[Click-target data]
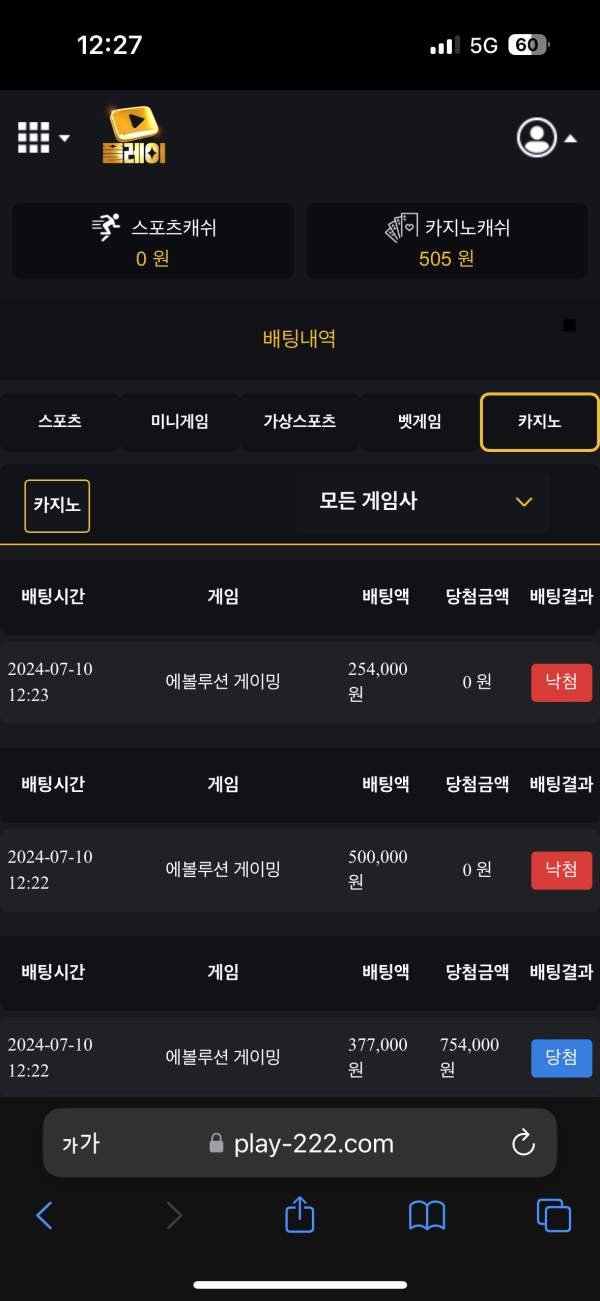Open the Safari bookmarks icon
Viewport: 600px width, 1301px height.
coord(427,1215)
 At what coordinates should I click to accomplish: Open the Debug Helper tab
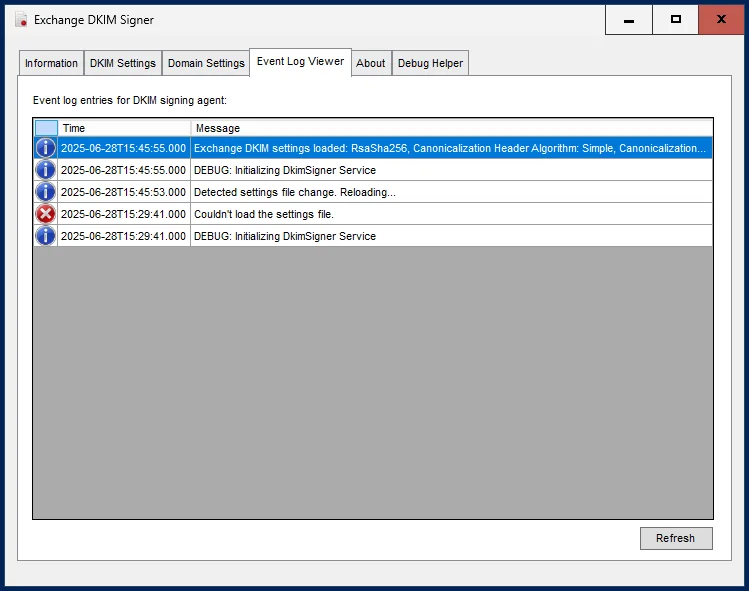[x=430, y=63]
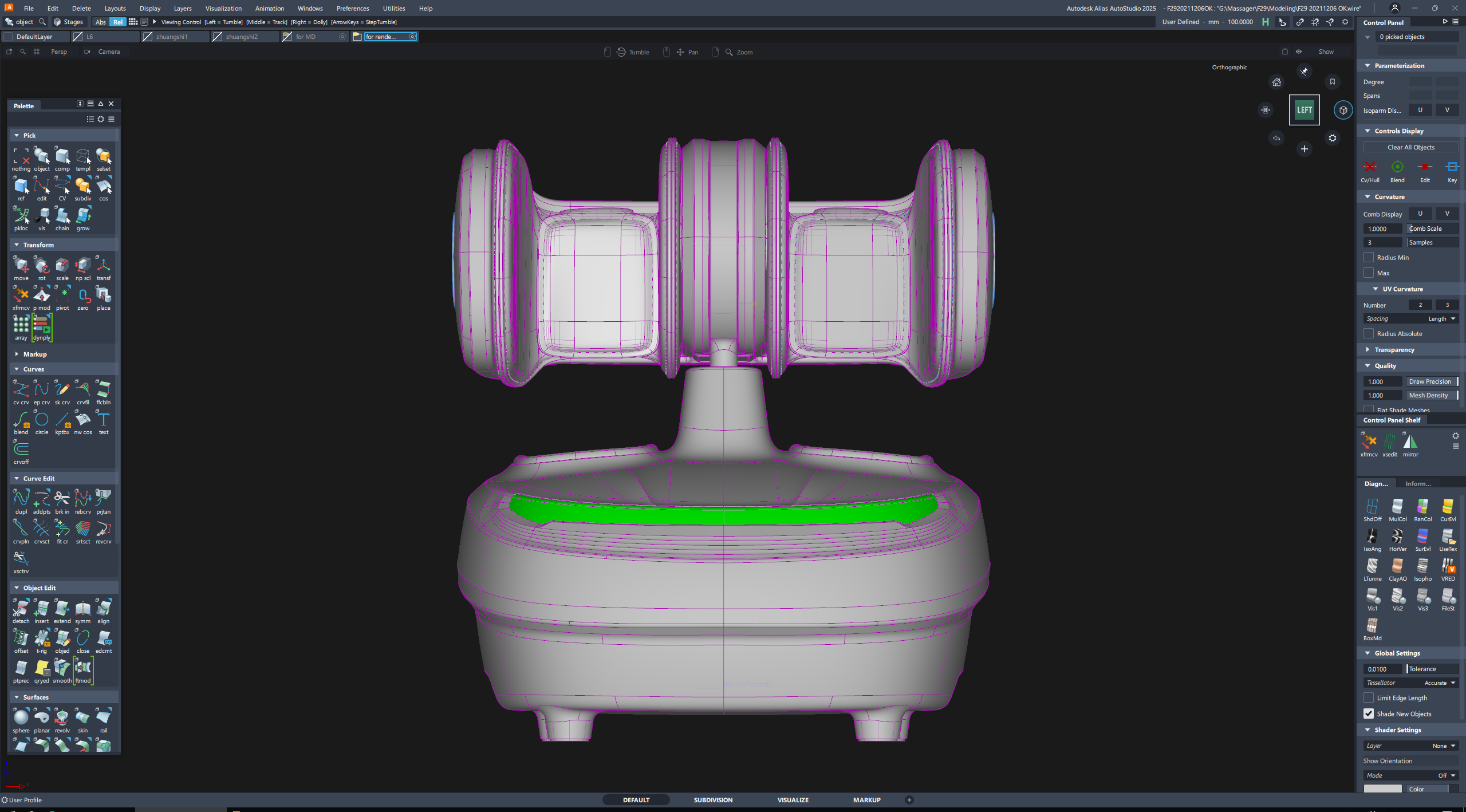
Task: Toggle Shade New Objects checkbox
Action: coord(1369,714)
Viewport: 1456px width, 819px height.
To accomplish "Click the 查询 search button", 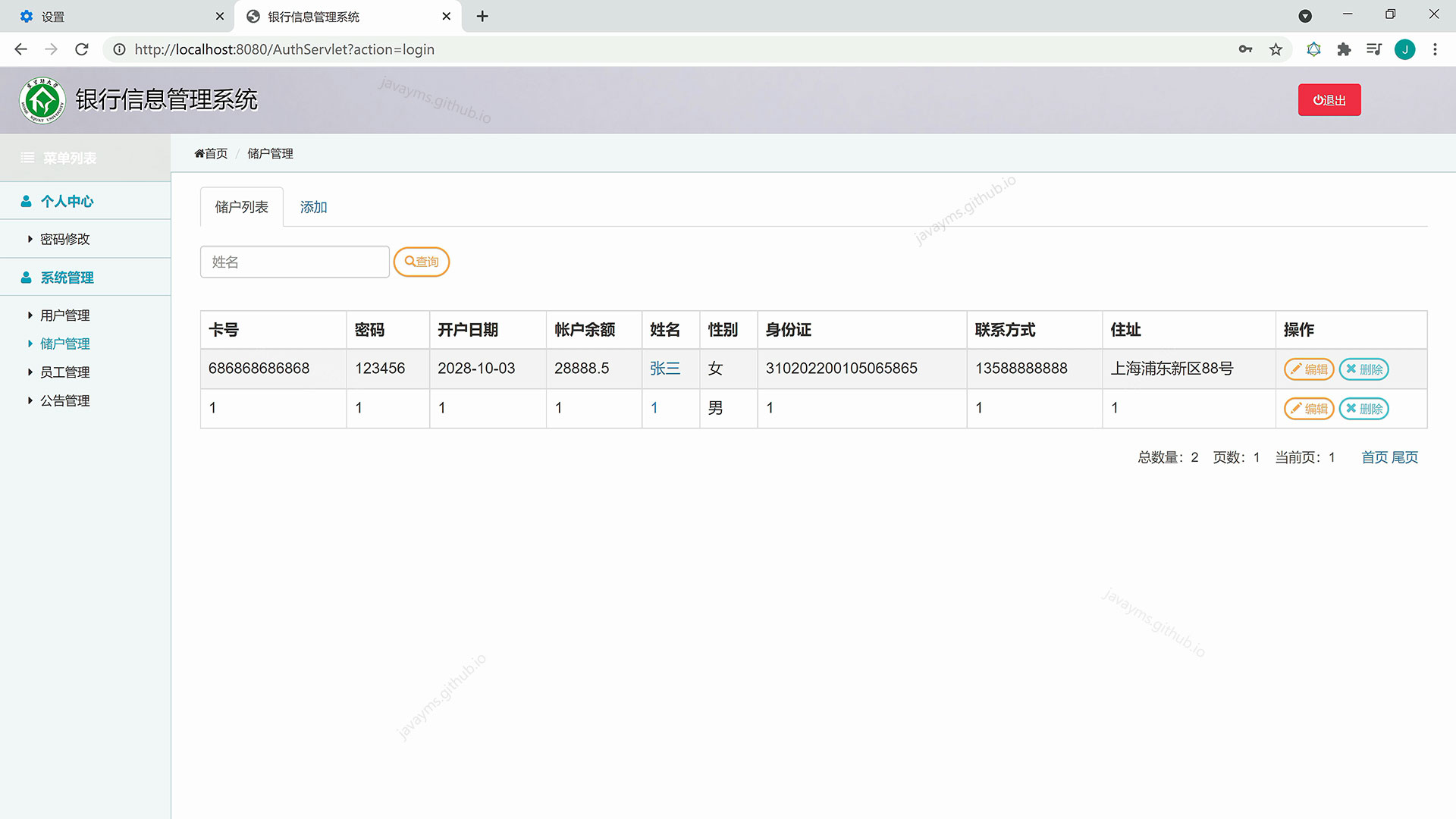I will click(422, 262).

WHAT NEEDS TO BE DONE: From the data above, copy every line that contains the word "height".

SOLUTION:
Viewport: 600px width, 1301px height.
Viewport: 1456px width, 819px height.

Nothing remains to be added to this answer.